■ **Task to complete**: Each entry below should be retyped exactly as given.

━━━ Supplied records ━━━

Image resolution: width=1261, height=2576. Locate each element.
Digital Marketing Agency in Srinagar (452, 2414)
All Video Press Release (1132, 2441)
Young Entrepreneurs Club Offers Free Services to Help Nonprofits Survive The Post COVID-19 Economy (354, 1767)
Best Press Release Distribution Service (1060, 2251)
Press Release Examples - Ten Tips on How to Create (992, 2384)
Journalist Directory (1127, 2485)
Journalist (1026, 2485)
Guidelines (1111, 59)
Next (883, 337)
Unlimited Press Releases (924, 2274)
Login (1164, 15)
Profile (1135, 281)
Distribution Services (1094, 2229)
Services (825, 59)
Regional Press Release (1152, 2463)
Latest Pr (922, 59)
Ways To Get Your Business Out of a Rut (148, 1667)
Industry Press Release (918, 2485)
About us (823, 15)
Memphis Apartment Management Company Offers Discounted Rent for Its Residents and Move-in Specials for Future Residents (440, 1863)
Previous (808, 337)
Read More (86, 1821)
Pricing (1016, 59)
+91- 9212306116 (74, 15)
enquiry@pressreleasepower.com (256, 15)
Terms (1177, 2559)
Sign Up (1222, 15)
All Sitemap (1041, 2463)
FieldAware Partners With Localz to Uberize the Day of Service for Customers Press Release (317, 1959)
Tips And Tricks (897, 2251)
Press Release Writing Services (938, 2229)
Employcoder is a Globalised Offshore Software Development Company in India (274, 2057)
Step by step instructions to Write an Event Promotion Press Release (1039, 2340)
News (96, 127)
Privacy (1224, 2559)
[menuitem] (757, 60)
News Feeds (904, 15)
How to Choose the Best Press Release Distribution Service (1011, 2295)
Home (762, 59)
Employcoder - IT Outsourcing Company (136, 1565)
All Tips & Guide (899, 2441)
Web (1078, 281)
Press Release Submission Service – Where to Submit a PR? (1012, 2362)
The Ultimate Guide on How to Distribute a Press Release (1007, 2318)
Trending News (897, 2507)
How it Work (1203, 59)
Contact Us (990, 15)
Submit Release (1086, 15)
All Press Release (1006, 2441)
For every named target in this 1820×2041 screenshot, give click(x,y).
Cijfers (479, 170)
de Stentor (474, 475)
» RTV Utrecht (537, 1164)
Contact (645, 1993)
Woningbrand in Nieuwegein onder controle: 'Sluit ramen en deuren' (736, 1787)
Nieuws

━━━

■ **Completed task**:
Image resolution: width=1261, height=2576. Locate each element.
Digital Marketing Agency in Srinagar (452, 2414)
All Video Press Release (1132, 2441)
Young Entrepreneurs Club Offers Free Services to Help Nonprofits Survive The Post COVID-19 Economy (354, 1767)
Best Press Release Distribution Service (1060, 2251)
Press Release Examples - Ten Tips on How to Create (992, 2384)
Journalist Directory (1127, 2485)
Journalist (1026, 2485)
Guidelines (1111, 59)
Next (883, 337)
Unlimited Press Releases (924, 2274)
Login (1164, 15)
Profile (1135, 281)
Distribution Services (1094, 2229)
Services (825, 59)
Regional Press Release (1152, 2463)
Latest Pr (922, 59)
Ways To Get Your Business Out of a Rut (148, 1667)
Industry Press Release (918, 2485)
About us (823, 15)
Memphis Apartment Management Company Offers Discounted Rent for Its Residents and Move-in Specials for Future Residents (440, 1863)
Previous (808, 337)
Read More (86, 1821)
Pricing (1016, 59)
+91- 9212306116 (74, 15)
enquiry@pressreleasepower.com (256, 15)
Terms (1177, 2559)
Sign Up (1222, 15)
All Sitemap (1041, 2463)
FieldAware Partners With Localz to Uberize the Day of Service for Customers Press Release (317, 1959)
Tips And Tricks (897, 2251)
Press Release Writing Services (938, 2229)
Employcoder is a Globalised Offshore Software Development Company in India (274, 2057)
Step by step instructions to Write an Event Promotion Press Release (1039, 2340)
News (96, 127)
Privacy (1224, 2559)
[menuitem] (757, 60)
News Feeds (904, 15)
How to Choose the Best Press Release Distribution Service (1011, 2295)
Home (762, 59)
Employcoder - IT Outsourcing Company (136, 1565)
All Tips & Guide (899, 2441)
Web (1078, 281)
Press Release Submission Service – Where to Submit a PR? (1012, 2362)
The Ultimate Guide on How to Distribute a Press Release (1007, 2318)
Trending News (897, 2507)
How it Work (1203, 59)
Contact Us (990, 15)
Submit Release (1086, 15)
All Press Release (1006, 2441)
For every named target in this 1820×2041 screenshot, give click(x,y).
Cijfers (479, 170)
de Stentor (474, 475)
» RTV Utrecht (537, 1164)
Contact (645, 1993)
Woningbrand in Nieuwegein onder controle: 'Sluit ramen en deuren' (736, 1787)
Nieuws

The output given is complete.